Real-World Scene Representations in High-Level Visual Cortex: It's the Spaces More Than the Places

Abstract
Real-world scenes are incredibly complex and heterogeneous, yet we are able to identify and categorize them effortlessly. In humans, the ventral temporal parahippocampal place area (PPA) has been implicated in scene processing, but scene information is contained in many visual areas, leaving their specific contributions unclear.
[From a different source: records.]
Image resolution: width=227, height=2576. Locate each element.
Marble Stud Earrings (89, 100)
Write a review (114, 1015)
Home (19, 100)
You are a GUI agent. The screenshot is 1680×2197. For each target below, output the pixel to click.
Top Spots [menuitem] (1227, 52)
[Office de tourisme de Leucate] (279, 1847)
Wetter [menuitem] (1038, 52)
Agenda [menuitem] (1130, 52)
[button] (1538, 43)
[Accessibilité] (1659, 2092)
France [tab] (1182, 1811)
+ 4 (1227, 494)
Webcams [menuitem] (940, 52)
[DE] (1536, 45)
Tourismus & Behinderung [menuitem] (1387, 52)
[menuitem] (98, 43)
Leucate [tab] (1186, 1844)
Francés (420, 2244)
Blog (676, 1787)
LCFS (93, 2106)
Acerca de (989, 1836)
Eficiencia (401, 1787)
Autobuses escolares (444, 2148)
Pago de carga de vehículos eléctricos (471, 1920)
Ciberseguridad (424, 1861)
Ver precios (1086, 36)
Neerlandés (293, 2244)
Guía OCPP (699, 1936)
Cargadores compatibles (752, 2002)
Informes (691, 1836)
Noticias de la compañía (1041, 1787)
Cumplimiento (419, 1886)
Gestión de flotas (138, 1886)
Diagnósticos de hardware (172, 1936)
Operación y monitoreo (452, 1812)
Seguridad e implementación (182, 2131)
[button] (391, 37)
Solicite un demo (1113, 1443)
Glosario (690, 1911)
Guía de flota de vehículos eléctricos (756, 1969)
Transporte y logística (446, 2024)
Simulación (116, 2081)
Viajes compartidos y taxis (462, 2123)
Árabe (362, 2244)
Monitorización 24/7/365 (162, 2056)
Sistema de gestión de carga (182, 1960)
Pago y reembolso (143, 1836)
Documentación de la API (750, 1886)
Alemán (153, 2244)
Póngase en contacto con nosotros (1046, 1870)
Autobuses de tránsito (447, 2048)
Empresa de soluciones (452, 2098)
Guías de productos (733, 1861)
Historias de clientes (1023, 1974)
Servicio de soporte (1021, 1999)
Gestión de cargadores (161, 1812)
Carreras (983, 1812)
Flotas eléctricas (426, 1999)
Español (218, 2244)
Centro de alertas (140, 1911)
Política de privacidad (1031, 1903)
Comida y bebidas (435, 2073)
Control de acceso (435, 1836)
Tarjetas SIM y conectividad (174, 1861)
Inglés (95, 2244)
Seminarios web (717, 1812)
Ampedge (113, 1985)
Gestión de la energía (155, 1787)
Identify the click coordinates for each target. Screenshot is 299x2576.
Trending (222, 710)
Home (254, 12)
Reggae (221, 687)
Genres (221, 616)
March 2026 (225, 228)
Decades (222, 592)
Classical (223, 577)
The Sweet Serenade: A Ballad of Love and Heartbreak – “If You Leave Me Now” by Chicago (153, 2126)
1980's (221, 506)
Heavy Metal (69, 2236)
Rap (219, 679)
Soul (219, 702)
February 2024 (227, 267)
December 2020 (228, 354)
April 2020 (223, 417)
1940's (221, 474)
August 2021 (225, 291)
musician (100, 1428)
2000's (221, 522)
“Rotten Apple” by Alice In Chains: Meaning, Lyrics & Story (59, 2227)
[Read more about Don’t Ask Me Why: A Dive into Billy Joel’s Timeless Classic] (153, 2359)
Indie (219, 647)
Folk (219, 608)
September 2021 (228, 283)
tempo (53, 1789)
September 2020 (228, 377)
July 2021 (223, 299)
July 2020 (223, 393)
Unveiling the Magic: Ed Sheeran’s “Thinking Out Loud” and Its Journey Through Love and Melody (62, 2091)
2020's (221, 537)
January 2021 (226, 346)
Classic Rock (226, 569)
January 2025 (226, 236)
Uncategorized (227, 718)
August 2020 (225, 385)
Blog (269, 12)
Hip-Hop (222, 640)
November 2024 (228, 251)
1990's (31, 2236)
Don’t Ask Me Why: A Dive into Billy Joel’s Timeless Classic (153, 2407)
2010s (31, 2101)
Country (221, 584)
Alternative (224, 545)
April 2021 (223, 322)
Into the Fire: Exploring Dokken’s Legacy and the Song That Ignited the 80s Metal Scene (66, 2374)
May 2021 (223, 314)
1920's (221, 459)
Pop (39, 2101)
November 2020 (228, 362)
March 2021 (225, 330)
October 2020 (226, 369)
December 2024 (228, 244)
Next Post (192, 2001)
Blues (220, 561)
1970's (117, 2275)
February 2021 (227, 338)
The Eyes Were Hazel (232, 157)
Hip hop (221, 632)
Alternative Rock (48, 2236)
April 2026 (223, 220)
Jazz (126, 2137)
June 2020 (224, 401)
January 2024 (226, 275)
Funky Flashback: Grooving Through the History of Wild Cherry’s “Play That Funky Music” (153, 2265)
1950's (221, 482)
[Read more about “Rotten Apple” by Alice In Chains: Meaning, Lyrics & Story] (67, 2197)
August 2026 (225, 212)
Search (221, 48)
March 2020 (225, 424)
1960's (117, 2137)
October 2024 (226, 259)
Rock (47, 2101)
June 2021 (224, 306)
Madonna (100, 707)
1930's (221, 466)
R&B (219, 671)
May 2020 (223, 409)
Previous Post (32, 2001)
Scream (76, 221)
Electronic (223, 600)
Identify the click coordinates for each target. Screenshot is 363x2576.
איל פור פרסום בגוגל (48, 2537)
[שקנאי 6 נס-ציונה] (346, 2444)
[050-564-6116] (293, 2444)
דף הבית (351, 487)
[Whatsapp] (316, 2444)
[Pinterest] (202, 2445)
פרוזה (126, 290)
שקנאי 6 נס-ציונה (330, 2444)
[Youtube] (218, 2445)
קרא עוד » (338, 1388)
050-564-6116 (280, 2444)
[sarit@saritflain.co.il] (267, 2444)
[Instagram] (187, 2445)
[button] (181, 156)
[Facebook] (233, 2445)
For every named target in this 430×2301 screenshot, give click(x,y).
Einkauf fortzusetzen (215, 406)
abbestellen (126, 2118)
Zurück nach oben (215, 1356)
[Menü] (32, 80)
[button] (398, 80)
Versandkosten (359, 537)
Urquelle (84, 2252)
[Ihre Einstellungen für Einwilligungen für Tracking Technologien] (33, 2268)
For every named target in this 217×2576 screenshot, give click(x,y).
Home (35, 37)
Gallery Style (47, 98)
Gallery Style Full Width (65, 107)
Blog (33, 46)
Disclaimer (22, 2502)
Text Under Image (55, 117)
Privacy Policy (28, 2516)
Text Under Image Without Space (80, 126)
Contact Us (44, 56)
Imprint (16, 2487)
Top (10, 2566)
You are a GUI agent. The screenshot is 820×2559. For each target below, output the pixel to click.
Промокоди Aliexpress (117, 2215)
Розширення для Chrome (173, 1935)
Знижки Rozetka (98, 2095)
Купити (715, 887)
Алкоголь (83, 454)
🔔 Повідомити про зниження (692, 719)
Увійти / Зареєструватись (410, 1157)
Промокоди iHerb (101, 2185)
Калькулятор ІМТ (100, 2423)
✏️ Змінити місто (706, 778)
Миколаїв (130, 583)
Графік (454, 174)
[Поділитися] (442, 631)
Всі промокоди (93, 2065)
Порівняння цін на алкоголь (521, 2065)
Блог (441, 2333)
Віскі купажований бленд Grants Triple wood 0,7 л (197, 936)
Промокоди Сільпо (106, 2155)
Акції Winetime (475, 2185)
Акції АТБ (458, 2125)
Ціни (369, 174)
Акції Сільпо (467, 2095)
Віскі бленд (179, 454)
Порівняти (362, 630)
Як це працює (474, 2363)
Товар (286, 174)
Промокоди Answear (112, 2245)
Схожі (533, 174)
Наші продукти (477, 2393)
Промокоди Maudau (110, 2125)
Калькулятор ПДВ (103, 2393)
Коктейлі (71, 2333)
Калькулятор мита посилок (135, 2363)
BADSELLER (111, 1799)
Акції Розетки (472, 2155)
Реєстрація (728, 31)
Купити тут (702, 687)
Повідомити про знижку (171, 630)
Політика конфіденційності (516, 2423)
Although early theories of PPA emphasized its role in spatial processing, more recent reports of its function have emphasized semantic or contextual processing. Here, using functional imaging, we reconstructed the organization of scene representations across human ventral visual cortex by analyzing the distributed response to 96 diverse real-world scenes. We found that, although individual scenes could be decoded in both PPA and early visual cortex (EVC), the structure of representations in these regions was vastly different. In both regions, spatial rather than semantic factors defined the structure of representations. However, in PPA, representations were defined primarily by the spatial factor of expanse (open, closed) and in EVC primarily by distance (near, far). Furthermore, independent behavioral ratings of expanse and distance correlated strongly with representations in PPA and peripheral EVC, respectively. In neither region was content (manmade, natural) a major contributor to the overall organization. Furthermore, the response of PPA could not be used to decode the high-level semantic category of scenes even when spatial factors were held constant, nor could category be decoded across different distances. These findings demonstrate, contrary to recent reports, that the response PPA primarily reflects spatial, not categorical or contextual, aspects of real-world scenes.